Using the Resolver in Concrete Algorithms¶
If a concrete algorithm needs access to the Resolver
object which called it,
set the include_resolver
flag in the decorator and include a resolver
keyword argument
in the signature.
@concrete_algorithm("path.to.algorithm", include_resolver=True)
def my_conc_algo(x: NumpyNodeMap, *, resolver) -> int:
# resolver is now available
Union, List, and Optional types¶
Typically, an algorithm parameter has a single type – either a Metagraph defined type like
NodeMap
or a Python type like int
.
There are cases, however, where a single type is not sufficient. graph_build
is a good example
as shown below:
@abstract_algorithm("util.graph.build")
def graph_build(
edges: mg.Union[EdgeSet, EdgeMap],
nodes: mg.Optional[mg.Union[NodeSet, NodeMap]] = None,
) -> Graph:
pass
edges
can be either an EdgeSet
or an EdgeMap
. nodes
can be one of two possible
types, but can additionally be unspecified (i.e. optional).
To indicate these, we use the standard Python typing
objects Union
and Optional
. However,
these are limited to class objects only. In Metagraph, we often need to specialize our types –
EdgeSet(is_directed=True)
rather than just EdgeSet
. For the specialized case, the regular
Python typing.Union
would fail. To work around this limitation, Metagraph has mg.Union
, mg.List
, and
mg.Optional
which behave identically to the typing
counterparts, but accept classes and instances.

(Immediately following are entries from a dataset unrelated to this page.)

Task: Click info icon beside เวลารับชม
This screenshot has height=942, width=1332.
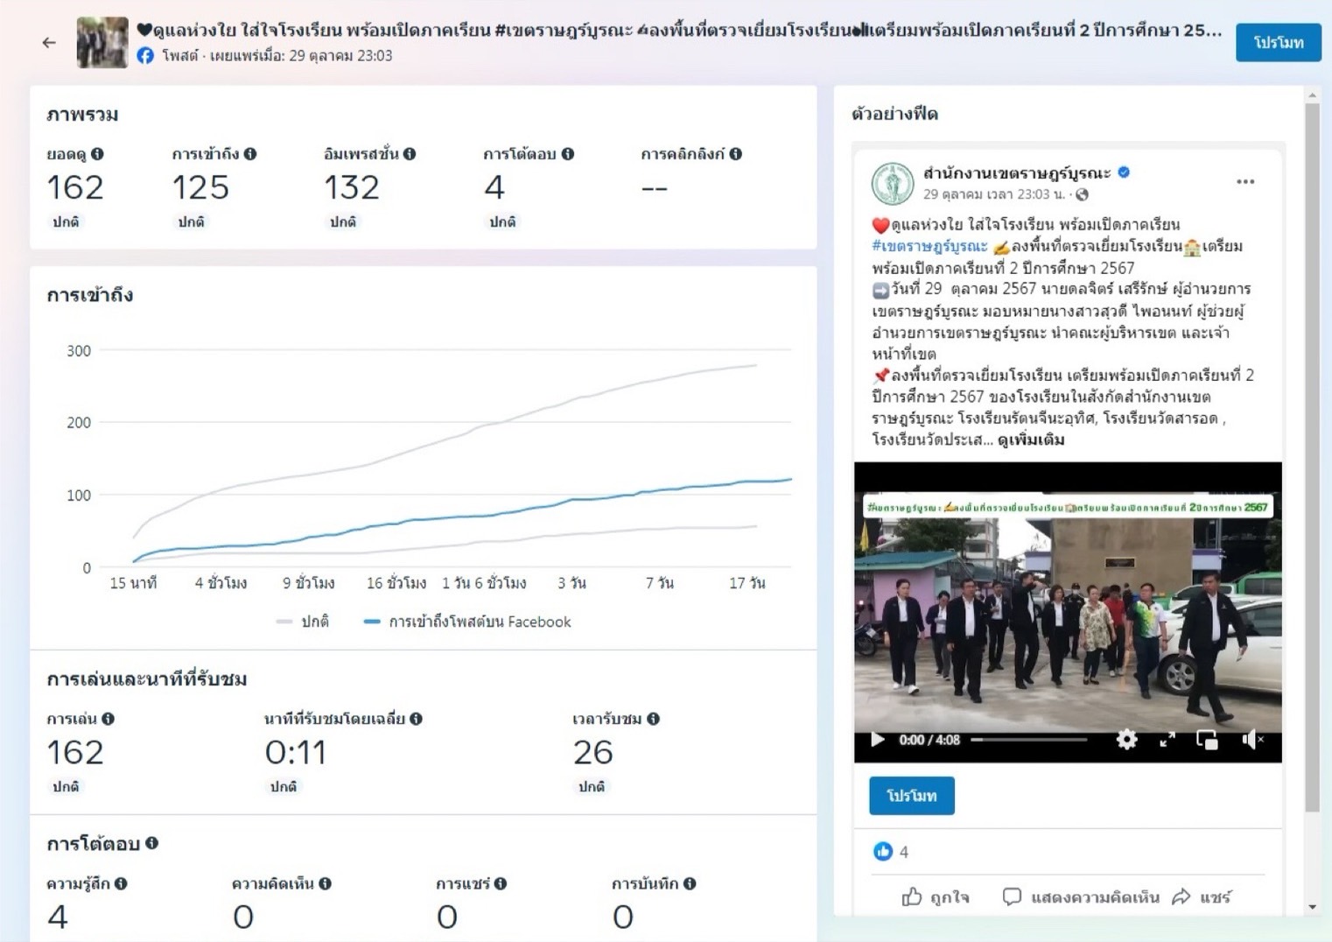Action: (x=653, y=719)
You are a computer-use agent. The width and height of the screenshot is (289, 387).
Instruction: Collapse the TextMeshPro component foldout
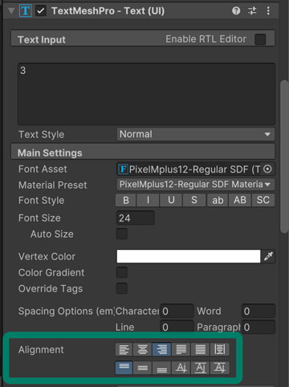click(x=11, y=11)
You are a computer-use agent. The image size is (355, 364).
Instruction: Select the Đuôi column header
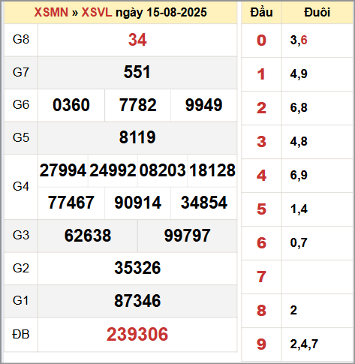pyautogui.click(x=317, y=12)
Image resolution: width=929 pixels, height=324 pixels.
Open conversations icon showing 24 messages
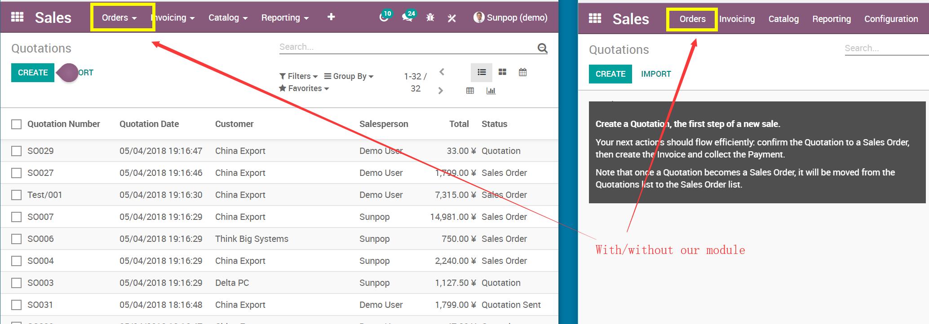(407, 18)
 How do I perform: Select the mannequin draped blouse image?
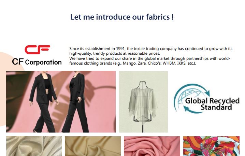pyautogui.click(x=143, y=102)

It is recommended to always use the Metagraph versions of Union
, List
, and Optional
when
defining algorithms in Metagraph.
Interaction between Union and unambiguous_subcomponents¶
When a single type is declared, or is declared as Optional, Metagraph will attempt to translate
input to be compatible with an algorithm signature. With unambiguous_subcomponents
allowing
translation across abstract types, this leads to a nice outcome where passing a NodeMap
to an
algorithm expecting a NodeSet
will just work. The algorithm obviously only needs the set of nodes,
so dropping the weights from the NodeMap
allows the algorithm to still run correctly.
For the case of Union
, however, allowing translation across abstract types is problematic.

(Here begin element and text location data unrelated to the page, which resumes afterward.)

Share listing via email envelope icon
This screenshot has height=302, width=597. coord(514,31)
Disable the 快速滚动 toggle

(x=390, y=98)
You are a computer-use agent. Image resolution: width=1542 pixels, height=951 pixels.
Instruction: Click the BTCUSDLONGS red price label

For the case of graph_build
, if we allowed an EdgeMap
to be translated into an EdgeSet
,
we would lose critical information. A Union
indicates either is acceptable, but does not indicate
that both are equivalent.
For this reason, when a Union
is used in an algorithm signature, unambiguous_subcomponents
will be ignored for the purpose of translating input objects.
Algorithm Versions¶
Metagraph allows algorithms to be versioned. By default, all algorithm signatures define version 0 of the algorithm. To indicate other versions, include the version in the decorator.
@abstract_algorithm("clustering.strongly_connected_components", version=2)
def strongly_connected_components(graph: Graph(is_directed=True)) -> NodeMap:
pass
The algorithm version must be an integer (i.e. no semantic versioning) and should increment one higher than the previous version.
Algorithms might need to bump their version when the algorithm signature changes, but also to allow rearranging of the algorithm hierarchy and path structure.
Multiple versions of an algorithm are allowed to be defined within a single release of Metagraph or a Metagraph plugin. Even though multiple versions are defined, Metagraph will only use the latest abstract version defined. This keeps the usage of Metagraph simple while allowing plugin authors to write implementations for multiple releases of Metagraph. This allows plugins to update asynchronously from core Metagraph.